Before dying, Richard Holbrooke admitted it, saying "You've got to stop this war in Afghanistan." The Washington Post reinterpreted it, saying:

"Holbrooke's death is the latest complication in an effort plagued by unreliable partners, reluctant allies and an increasingly skeptical American public."

They're not alone. Include noted analysts, administration officials, the influential Center for Strategic and International Studies (CSIS), and Pentagon top brass. An earlier article discussed it, accessed through the following link:

http://sjlendman.blogspot.com/2010/11/imperial-americas-end-time.html

A recent article remembered Chalmers Johnson, best known for calling America's global wars and imperialism a "suicide option" unless reversed. Access it through the following link:

http://sjlendman.blogspot.com/2010/11/remembering-chalmers-ashby-johnson-8631.html

Naming us our own enemy, he called our policies "arrogant and misguided," America's condition dire, and it's "too late for mere scattered reforms." We can choose democracy to survive or perish under current policies. He said America is plagued by the same dynamic that doomed past empires unwilling to change, what he called:

"isolation, overstretch, the uniting of local and global forces opposed to imperialism, and in the end bankruptcy," combined with authoritarian rule and loss of personal freedom.

The other article titled Imperial America's End Time included two grim assessments - from the Pentagon and CSIS. In discrete understatement, a November Pentagon report said:

"Progress across the country remains uneven, with modest gains in security, governance and development in operational priority areas." Progress overall has been "slow and incremental....key terrain....relatively unchanged."

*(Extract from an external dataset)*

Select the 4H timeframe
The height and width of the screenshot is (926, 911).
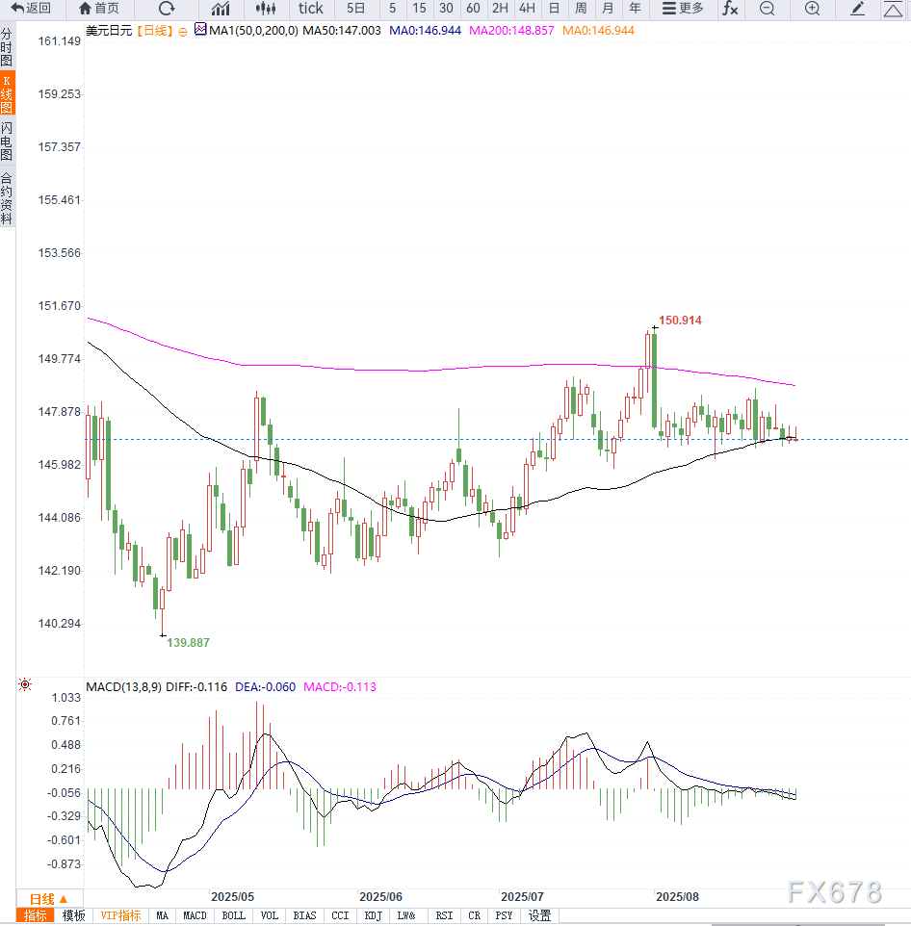[527, 9]
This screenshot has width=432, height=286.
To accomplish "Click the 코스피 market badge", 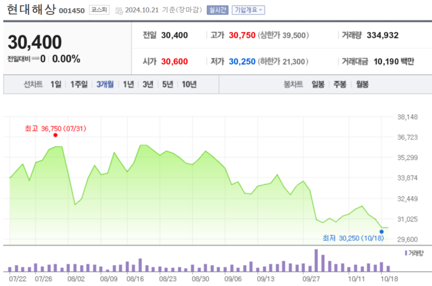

It also explained that violence and Afghan deaths rose sharply as a result of a 300% increase in armed clashes since 2007, and a 70% rise over 2009. Despite the force buildup, "The insurgency has proven resilient with sustained logistics capacity and command and control."

After over nine years of conflict (now America's longest war and counting), security is worse than ever. Moreover, "insurgent safe havens" in Pakistan and Iran threaten to widen the war further." In fact, "(e)fforts to reduce insurgent capacity....have not produced measurable results" despite heightened drone and other attacks.

Yet war continues. Waging, not winning it, matters most. America's military/industrial/private contractor complex demands it to keep huge profits flowing freely - no matter the cost in lives, human misery, destruction, and hundreds of billions more dollars diverted from essential homeland needs. Imperial war is America's top priority and has been for decades.

An October CSIS report on Iraq and AfPak expressed alarm, saying:

"We have not yet achieved any meaningful form of positive strategic result (from over seven and a half years of war in Iraq and over nine in Afghanistan), and (both conflicts) may end in a major grand strategic defeat."

It cited Washington's futile pursuit of an "end state fallacy," that officialdom "seems to be in a state of partial denial," and in Afghanistan:

-- there's "no credible end state to the fighting....that can give the US a credible grand strategic victory or stable outcome."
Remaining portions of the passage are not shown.